Saturday, April 30, 2011

Mythcon, Here I Come

Long time no post, I know. It's been a packed week: I'm the scholarships coordinator for our department and our annual awards ceremony was yesterday, so I was busy getting ready for that, and I also had an article deadline. The scholarships have been awarded and the article's in (although I haven't heard from the editor yet, so I don't know if she's accepted it). I still have one more set of classes on Monday, and a final exam the following Monday, but I feel like I can breathe a little easier.

Sabbatical's almost here.

To celebrate my getting through the week, we went out for pizza last night, to the place in town that serves soy cheese on gluten-free crust. It's surprisingly good: not "real" pizza, of course, but as close as I'm going to get, and tasty in its own right. Over dinner, I mentioned that Mythcon's in Albuquerque this year, and Gary said, "You should go." (The article I just sent in will, I hope, appear in the MLA's volume on Approaches to Teaching Tolkien, which is how we got onto Mythcon.)

I've only been to one Mythcon, back when The Necessary Beggar was nominated for a Mythopoeic Award. I didn't win, but I had a wonderful time anyway. Everyone was very friendly. The papers were both accessible and interesting, which is more than I can say of some conferences I've attended. I felt at home there, not least because I didn't have to worry about being bashed for being Christian (Wiscon can get pretty hostile that way). A conference devoted to the work of the Inklings isn't going to bash anybody for being Christian!

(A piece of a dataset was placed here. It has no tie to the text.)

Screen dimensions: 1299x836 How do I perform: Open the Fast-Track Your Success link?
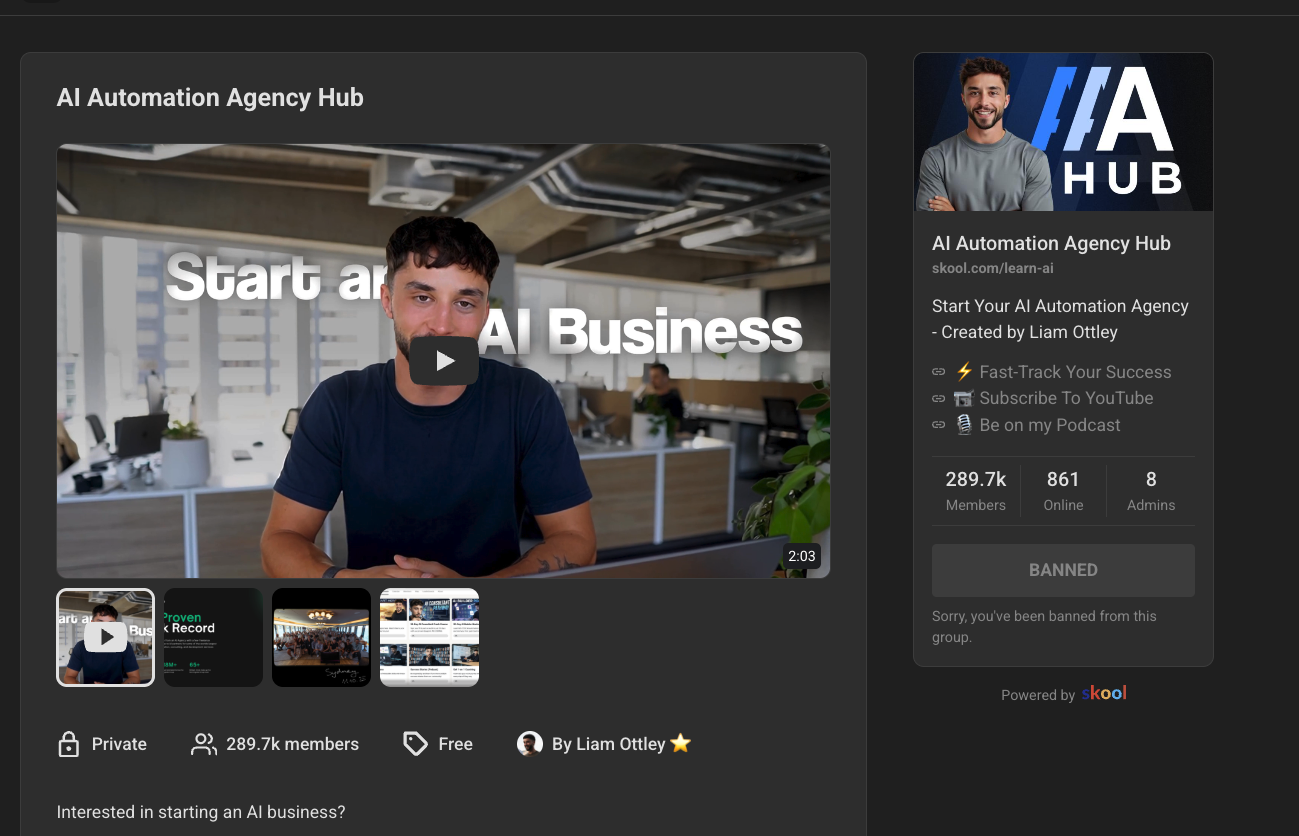tap(1074, 372)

The problem is that even if UNR has any travel money left -- doubtful, in the present climate -- I can't get it unless I'm giving an academic paper, and Mythcon's theme this year hasn't inspired me . "You should go anyway," Gary said. "You'll have a good time. You'll see friends."

So I'm going. I got up this morning and made my hotel reservation and plane reservation, and then bought my membership and meal plan. One of the great things about Mythcon is that everyone eats together, so you really get to meet people, and there's none of that seventh-grade-ish "oh man whom I gonna eat lunch with and will that group over there let me in?" thing that tends to happen at Wiscon and other cons, where small groups congregate in the hotel lobby right before mealtimes and unattached folks wander around trolling for invitations. I didn't enjoy seventh grade the first time, and I still don't. Mythcon's much more restful; you just find an empty seat, sit down and start talking to people.

But, yeah: here I go again, spending money right before sabbatical. We have more left over this month than we expected, though, and it will cover the entire Mythcon package.

So in July I'm going to Mythcon, and in August, Worldcon's coming to Reno, and my old friends are coming to my house for dinner. Bwah-hah-ha!

I can't remember the last time I attended two conventions in two months. In fact, I'm not sure I've ever attended two conventions in two months.

Huh. My geek quotient may be lower than I thought!